September 17, 2020

A deep dive on DOIs

Edifix has been linking to Crossref since before Edifix existed—it’s a core element of our eXtyles reference processing, on which Edifix is based. Now we’ve extended our Crossref linking to not only better handle data citations but also improve how Edifix verifies DOIs for all reference types.

Remind me how Edifix DOI linking works?

Until now, Edifix has found and added DOI links by first parsing unstyled references into component pieces, then performing a metadata lookup on Crossref using all available metadata except an author-provided DOI. For example, with a journal reference, Edifix queries Crossref based on the first author’s surname, article title, journal name, volume, first page, and year. For a conference reference, Edifix often queries Crossref using only the first author’s name, paper title, and year.

When the reference included an author-supplied DOI, Edifix did one of 3 things:

  1. If the author’s DOI matched the DOI returned by the Crossref query, then Edifix simply used the DOI returned by the Crossref query.
  2. If the author’s DOI did not match the DOI returned by the Crossref query, then Edifix used the DOI returned by the Crossref query, and inserted a warning that the author’s DOI had been corrected.
  3. If no match was returned by Crossref, Edifix silently ignored the DOI.

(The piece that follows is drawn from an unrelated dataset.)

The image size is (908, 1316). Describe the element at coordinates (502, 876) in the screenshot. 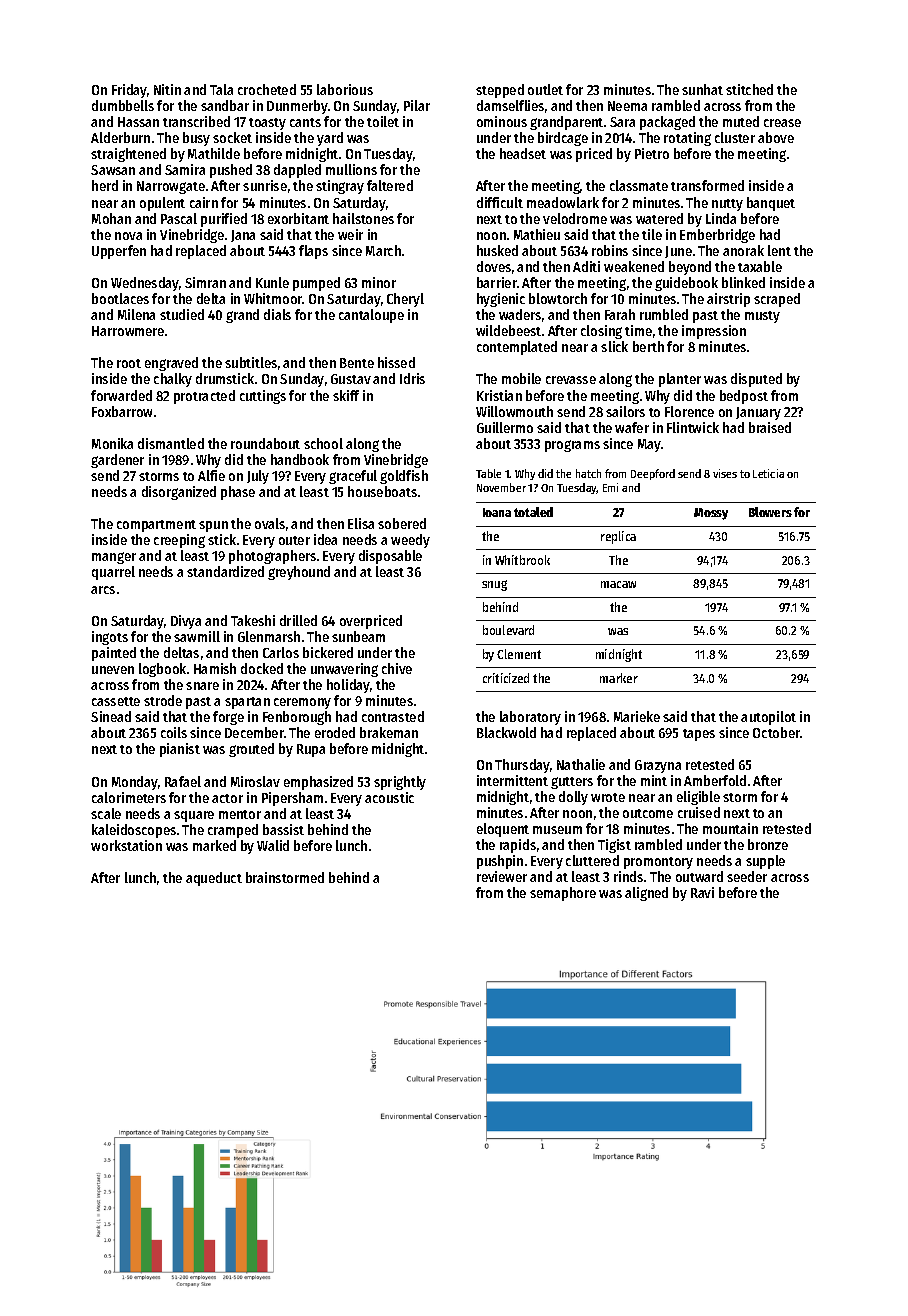

I see `reviewer` at that location.
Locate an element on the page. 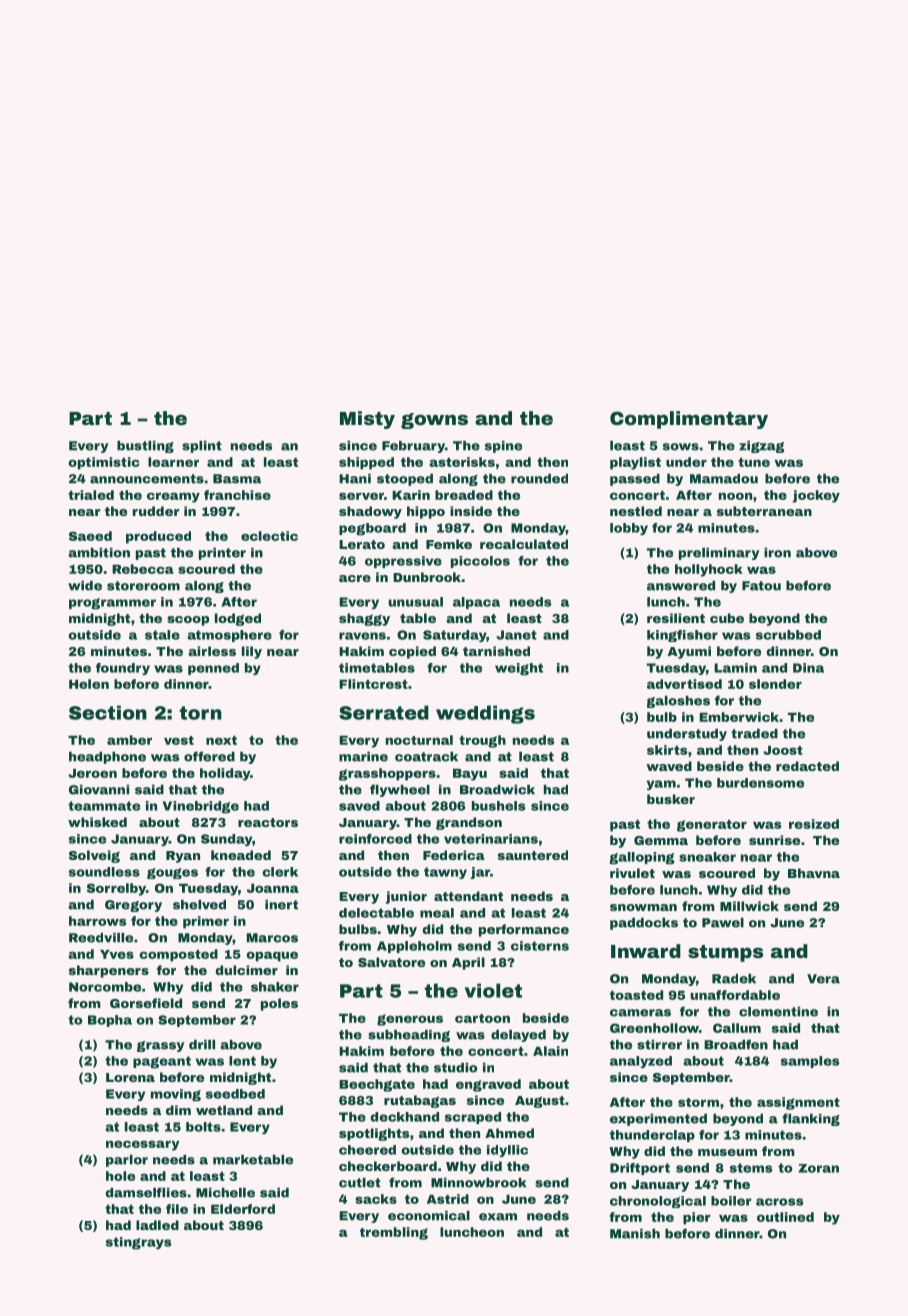 The height and width of the page is (1316, 908). redacted is located at coordinates (807, 766).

This means that while Edifix has always been good at finding and adding DOIs based on citation metadata (excluding the DOI), until now it hasn’t done so well at flagging problems with author-supplied DOIs. 

Until recently, this was usually a valid approach, not only because authors rarely provided DOIs but because, in our experience, author-provided DOIs had a 20% error rate! Now that authors are increasingly citing online-only materials, such as journal articles published online ahead of print, preprints, and data sets, we increasingly see author-provided DOIs in references—so it was high time to revisit our methodology.

So how does Edifix DOI linking work now?

We’ve shifted from using metadata queries exclusively, to a multi-step process that allows Edifix to also verify author-supplied DOIs. Here’s how it works:

If the author has provided a DOI, then Edifix will

  1. Query Crossref using available metadata (except the DOI), just as it always has. If Crossref returns a DOI, then Edifix follows the logic described above. If not,
  2. Edifix checks to see if the author-supplied DOI is malformed (e.g., missing the 10.XXXX prefix). If the DOI is malformed, then Edifix adds a warning comment. If the DOI syntax is valid,
  3. Edifix queries Crossref to see if the DOI is registered. If the return from Crossref is valid, then Edifix turns the author-supplied DOI into a hyperlink. If Crossref indicates that the DOI is not registered with Crossref,
  4. Edifix queries Crossref again to discover the registration agency for the DOI. If Crossref returns a registration agency, Edifix adds a comment identifying the agency. If not,
  5. Edifix adds a warning comment to indicate that the DOI is unknown, and that the author should be queried for a corrected DOI.

ℹ️Did you know that Crossref is not the only registration agency for DOIs? For example, DataCite DOIs are registered with DataCite, not Crossref.

This means that Edifix now verifies every single DOI in a reference list, for every type of reference!